Simplify GPUTileSwizzleUtils and avoid creating unit dims. (#19105)

In `getIntrinsicSwizzle`, we had a slightly roundabout way of
constructing the swizzle from the `SingleSubgroupLayout`. We started
from the `thread` dims, which we used unconditionally even if they had
the value 1, leading to unit dims; and then we inserted the `element`
dims *on the inside*, which required custom manipulation of the
`swizzle` field. Now we just start from the `element` dims and work our
way outwards from there, which means we can reuse the same helper that
used to be named `unroll` and that we rename here to `expand` in
preparation for https://github.com/iree-org/iree/pull/19102, and which
we also move to be a `static` helper since it's no longer used outside
of this file.

---------

Signed-off-by: Benoit Jacob <jacob.benoit.1@gmail.com>
diff --git a/compiler/src/iree/compiler/Codegen/Common/GPU/test/gpu_materialize_encoding_gfx1100.mlir b/compiler/src/iree/compiler/Codegen/Common/GPU/test/gpu_materialize_encoding_gfx1100.mlir
index f6e9445..2a6b9c6 100644
--- a/compiler/src/iree/compiler/Codegen/Common/GPU/test/gpu_materialize_encoding_gfx1100.mlir
+++ b/compiler/src/iree/compiler/Codegen/Common/GPU/test/gpu_materialize_encoding_gfx1100.mlir
@@ -50,8 +50,8 @@
 // CHECK-DAG:   %[[LHS_BINDING:.+]] = hal.interface.binding.subspan {{.+}} binding(0)
※ ※ ※
PROBLEM STATEMENT: According to the commit message above, what is the new name of the helper that was previously called `unroll`?

DATASET:
※ ※ ※
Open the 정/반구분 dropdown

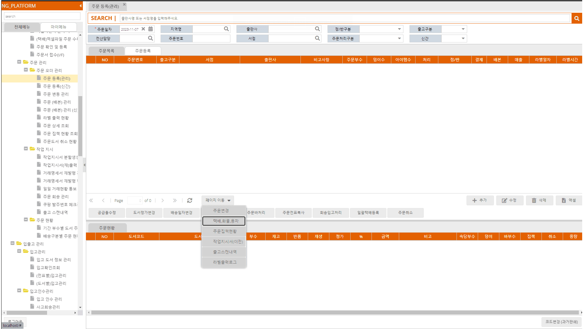pos(399,29)
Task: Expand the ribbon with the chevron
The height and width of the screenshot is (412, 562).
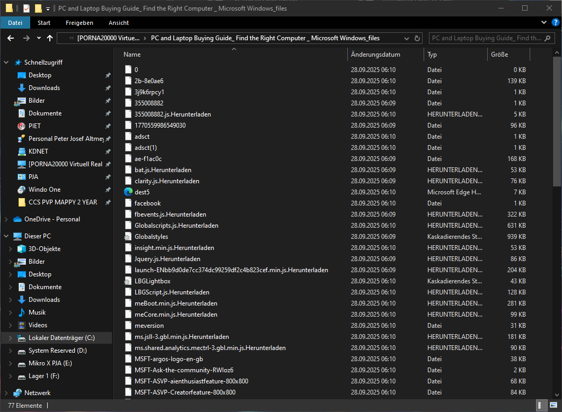Action: (545, 23)
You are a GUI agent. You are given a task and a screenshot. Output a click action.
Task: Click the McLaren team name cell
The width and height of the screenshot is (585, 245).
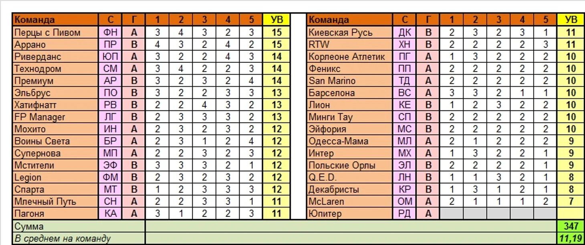(x=350, y=201)
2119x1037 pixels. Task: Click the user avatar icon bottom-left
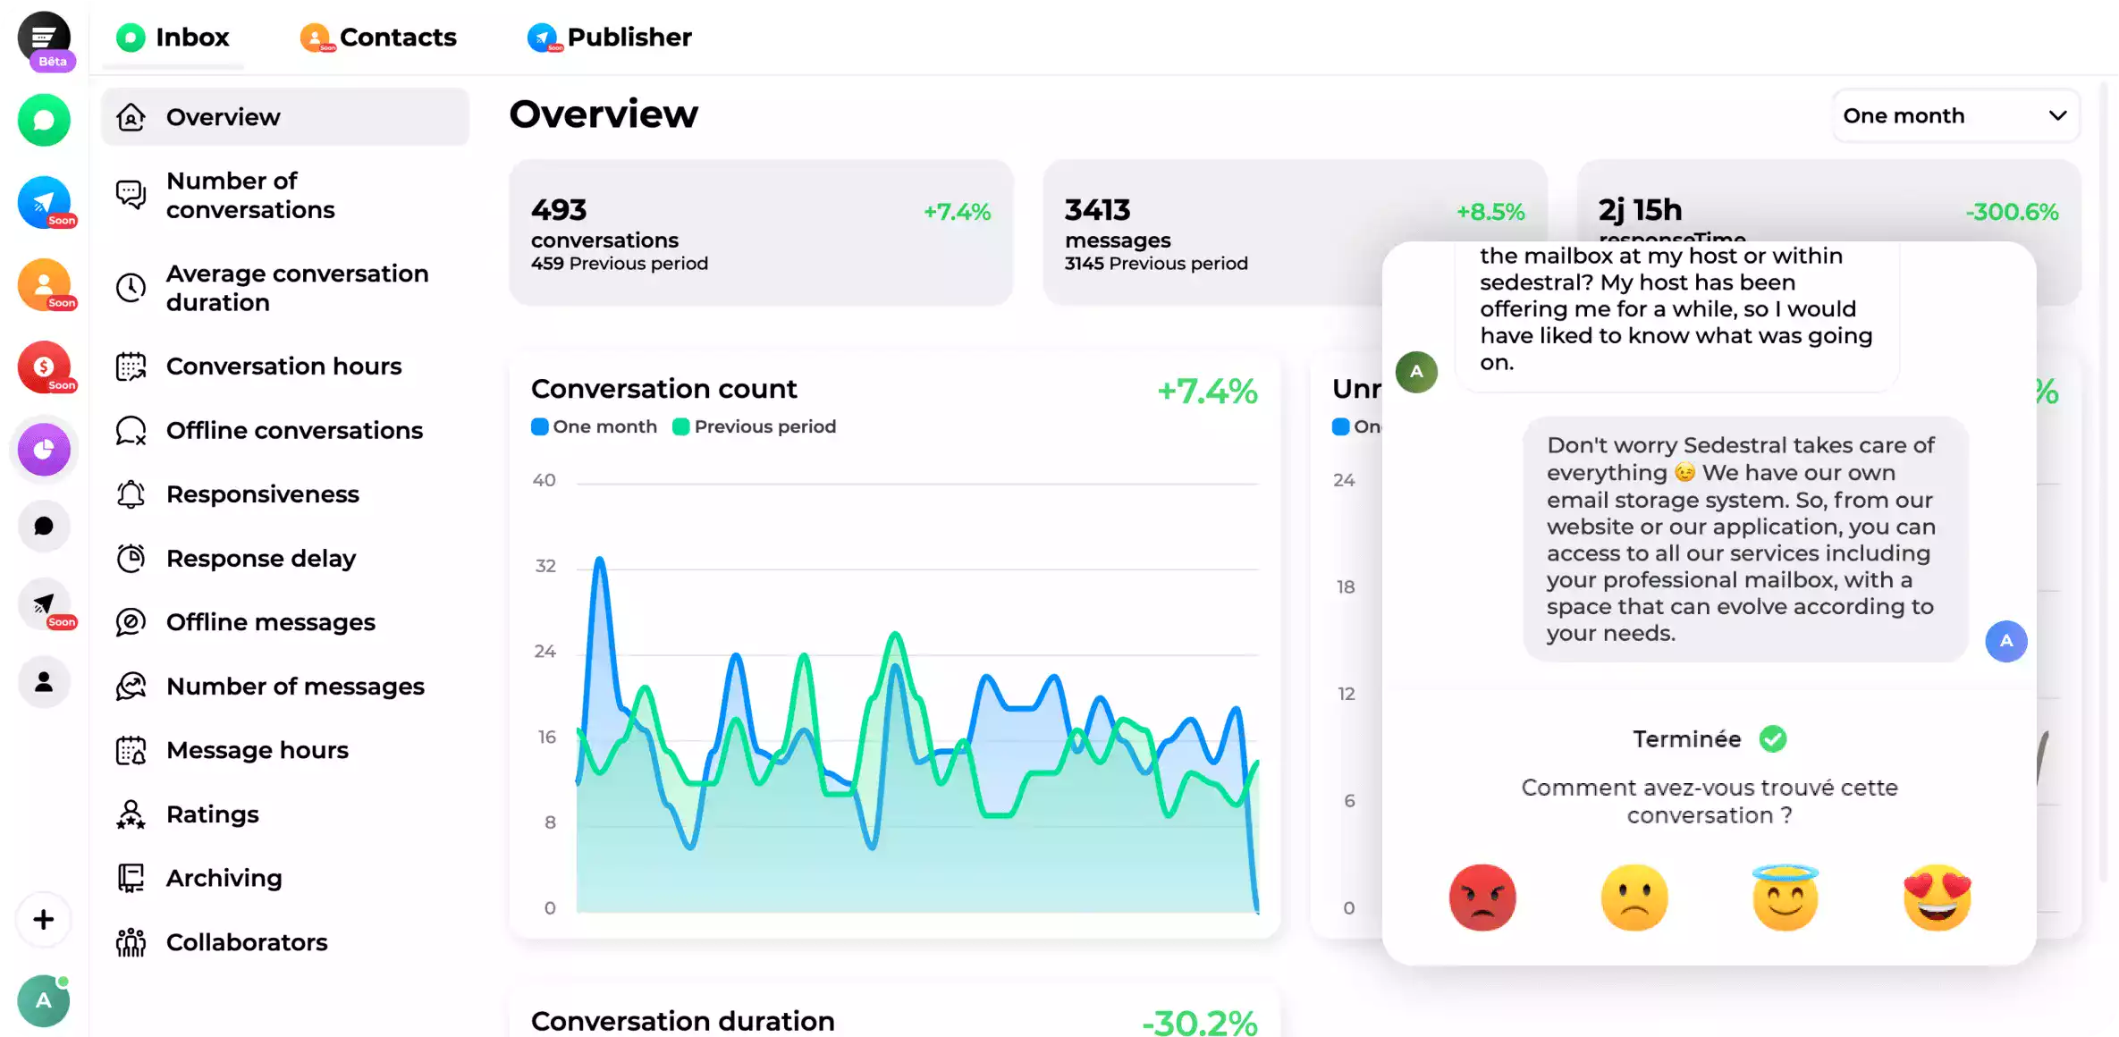43,1000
※ ※ ※
EXERCISE SOLUTION: It is renamed `expand`.